Na prática, é uma resposta do parlamento local ao governador Rodrigo Rollemberg . Ele revogou a concessão de uma área na parte Oeste do Eixo Monumental para a construção do Memorial da Liberdade e Democracia. Projetado por Oscar Niemeyer, o local seria um centro de estudos que abrigaria a biblioteca e os documentos de Jango e já havia uma proposta de receber também a documentação recolhida pela Comissão Nacional da Verdade sobre o período da Ditadura Militar.

A área do Memorial foi inicialmente concedida na gestão de Joaquim Roriz e referendada por Agnelo Queiroz. Estava tudo pronto pra começar a obra quando Rodrigo embargou, revogou a concessão da área e inviabilizou a obra.

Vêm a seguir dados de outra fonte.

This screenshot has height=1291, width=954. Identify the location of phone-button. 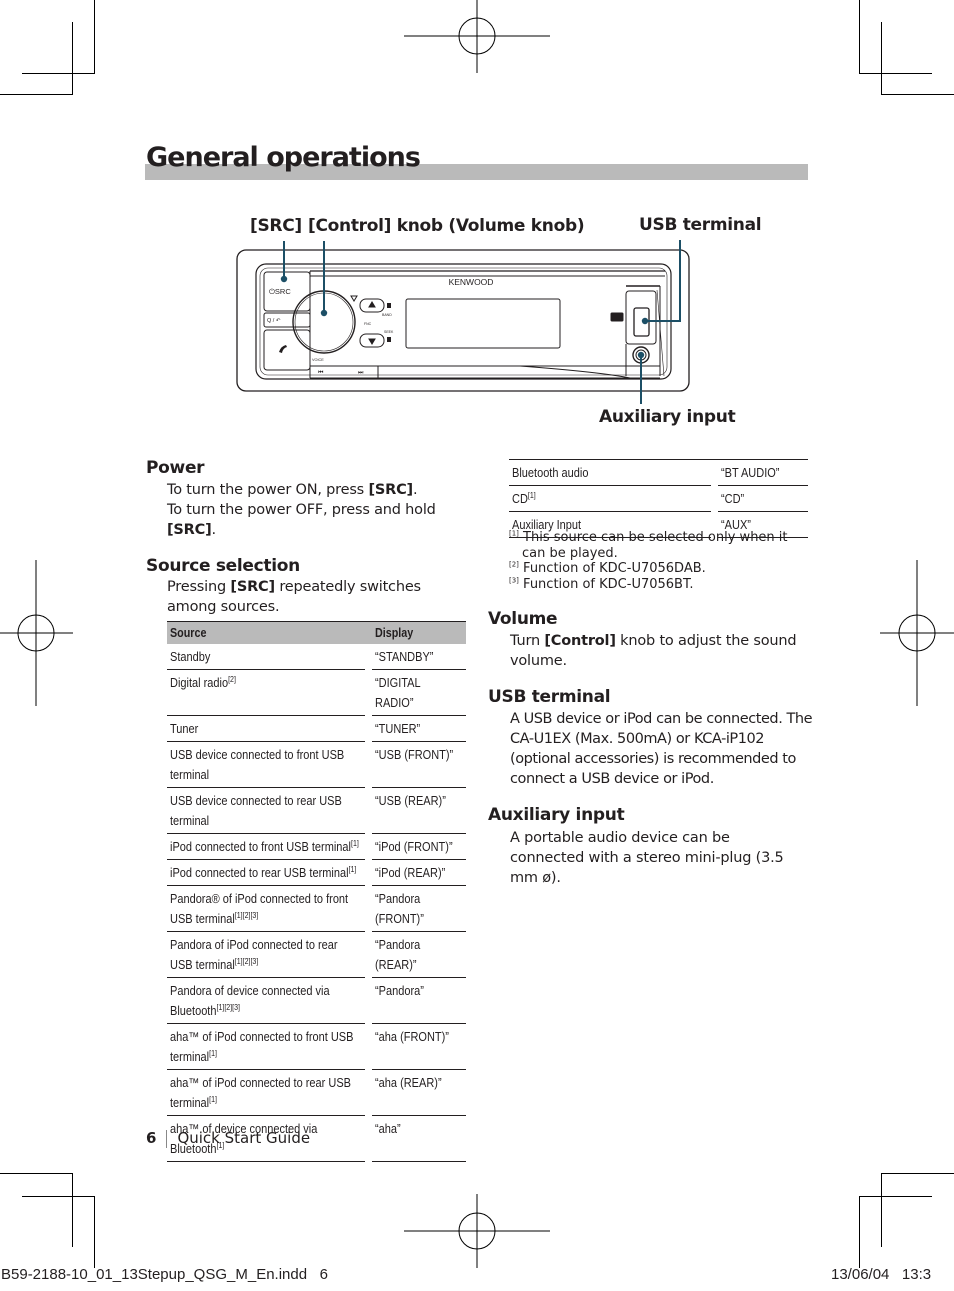
(287, 350).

Orçada em R$ 19 milhões, dos quais R$ 1,3 milhão em impostos para o DF e sem um centavo sequer do GDF – os recursos viriam de emendas federais e patrocinadores – a obra geraria, segundo dados do Sinduscon-DF, cerca de 700 empregos diretos e indiretos. Teria a capacidade de movimentar a estagnada construção civil candanga. Depois de pronto, geraria outras dezenas de empregos permanentes e de qualidade, abrindo mercado para bibliotecários, museólogos, educadores, pesquisadores, cientistas políticos, filósofos, funcionários administrativos, guias turísticos, recepcionistas, profissionais de conservação e manutenção. Ou seja, emprego para diversos níveis de qualificação profissional.
Se Rollemberg não tivesse ficado amedrontado com as forças conservadoras da cidade, hoje Brasília já contaria com um espaço cultural aberto gratuitamente à população – preenchendo o lugar dos diversos espaços culturais atualmente fechados, dentre eles o Teatro Nacional -, dotado de auditório multiuso para 120 lugares, capaz de abrigar festivais de vídeo e de cinema.
Externamente, um anfiteatro ao ar livre para acolher ações culturais de dança, música, dramaturgia; uma praça pública com redes wi-fi aberta à população, um parque de esculturas com a missão de receber exposições de artes plásticas, tudo ornado com Ipês amarelos e roxos, além de espelhos d’água com ninfeias azuis a colorir as águas, contemplaria.

Paris – Washington
Como as principais capitais do mundo, Brasília precisa apoiar seu desenvolvimento econômico em atividades ambientalmente sustentáveis como Cultura e Turismo. Washington possui memoriais que homenageiam líderes políticos de Thomas Jefferson a Richard Nixon, passando por Martin Luther King. Paris vai da Família Real a François Mitterand, passando por Napoleão e De Gaulle.
Não se trata aqui de considerar se foram bons ou maus líderes. Tiveram importante papel na história de cada nação. E é isso que o Memorial da Liberdade e Democracia representa, além, é claro, de constituir um novo espaço para pesquisadores, turistas e para que a sociedade conheça a história de seus pais. Bom para a economia e bom para a cidadania.
Ao agraciar Jango, a CLDF dá um recado a Rollemberg. Um tapa com luva de pelica.
Se JK e Jango tiveram a coragem de dar início juntos a utopia chamada Brasília, não cabe aos atuais e futuros governadores serem medrosos politicamente. A História registrará o papel de cada um.